◆ EXERCISE ◆
Reproduce the complete text on the Cobra continuous integration server below, word for word and line for line.

[Begin SOURCE]

Cobra is a Continuous Integration server that'll run your tests on demand and report their pass/fail status.
Because knowing may get you killed
RubyGems:
$ gem install cobra
$ git clone git://github.com/you/yourrepo.git
$ cobra yourrepo
Boom. Navigate to http://localhost:4567 to see Cobra in action.
Check cobra -h
for other options.
Basically you need to run cobra
and hand it the path to a git
repo. Make sure this isn't a shared repo: Cobra needs to own it.
Cobra looks for various git config settings in the repo you hand it. For
instance, you can tell Cobra what command to run by setting
cobra.runner
:
$ git config --add cobra.runner "rake -s test:units"
Cobra doesn't care about Ruby, Python, or whatever. As long as the runner returns a non-zero exit status on fail and a zero on success, everyone is happy.
Need to do some massaging of your repo before the tests run, like
maybe swapping in a new database.yml? No problem - Cobra will try to
run .git/hooks/after-reset
if it exists before each build phase.
Do it in there. Just make sure it's executable.

[End SOURCE]
[Begin COLLECTED DATA]

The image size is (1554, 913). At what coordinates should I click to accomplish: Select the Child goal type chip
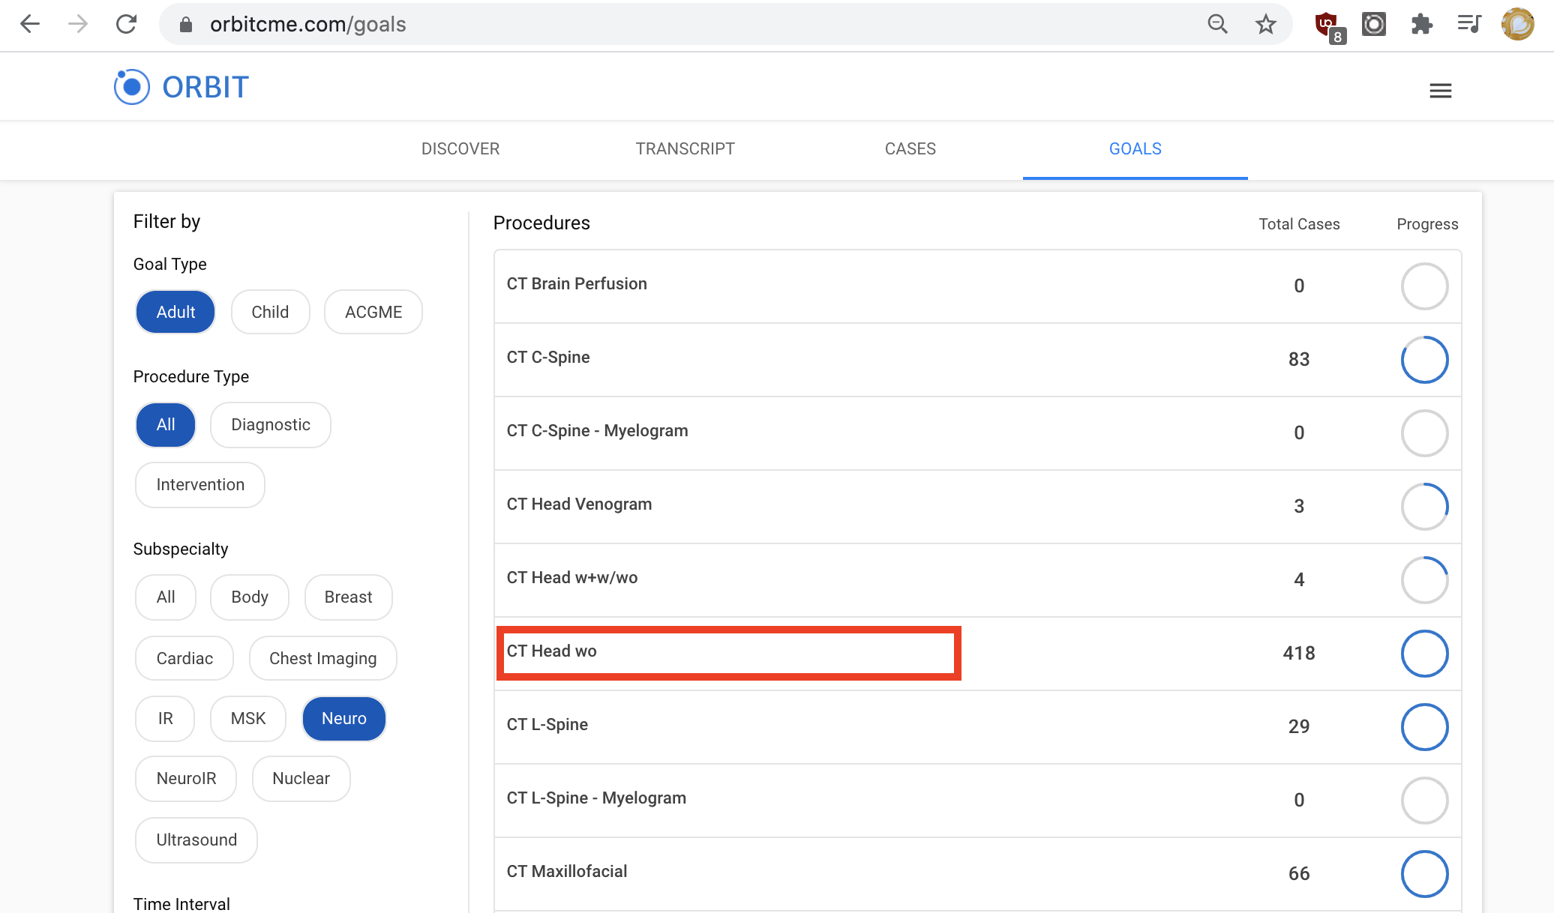pyautogui.click(x=270, y=312)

[End COLLECTED DATA]

◆ WORKED SOLUTION ◆
Cobra is a Continuous Integration server that'll run your tests on demand and report their pass/fail status.
Because knowing may get you killed
RubyGems:
$ gem install cobra
$ git clone git://github.com/you/yourrepo.git
$ cobra yourrepo
Boom. Navigate to http://localhost:4567 to see Cobra in action.
Check cobra -h
for other options.
Basically you need to run cobra
and hand it the path to a git
repo. Make sure this isn't a shared repo: Cobra needs to own it.
Cobra looks for various git config settings in the repo you hand it. For
instance, you can tell Cobra what command to run by setting
cobra.runner
:
$ git config --add cobra.runner "rake -s test:units"
Cobra doesn't care about Ruby, Python, or whatever. As long as the runner returns a non-zero exit status on fail and a zero on success, everyone is happy.
Need to do some massaging of your repo before the tests run, like
maybe swapping in a new database.yml? No problem - Cobra will try to
run .git/hooks/after-reset
if it exists before each build phase.
Do it in there. Just make sure it's executable.